■ WORK INSTRUCTION
Find and copy each line of the data that includes "button".

Saved entries:
┌──

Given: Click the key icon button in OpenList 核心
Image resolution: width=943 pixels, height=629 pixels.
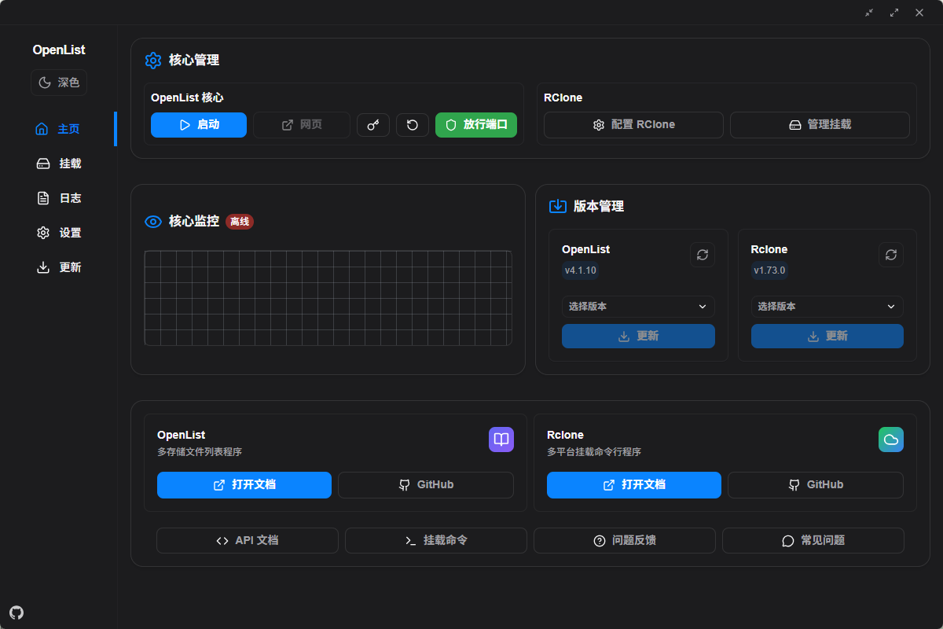Looking at the screenshot, I should click(x=373, y=125).
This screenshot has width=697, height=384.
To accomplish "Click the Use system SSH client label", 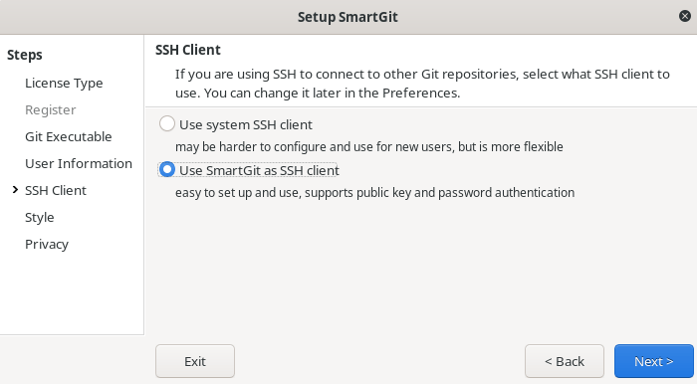I will [246, 124].
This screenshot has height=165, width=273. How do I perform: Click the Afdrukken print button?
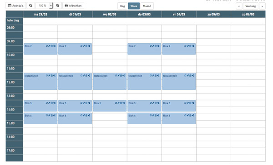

└──

■ SOLUTION FOR THIS PROBLEM
Given: Click the key icon button in OpenList 核心
This screenshot has height=165, width=273. How do I perform: Click the Afdrukken print button?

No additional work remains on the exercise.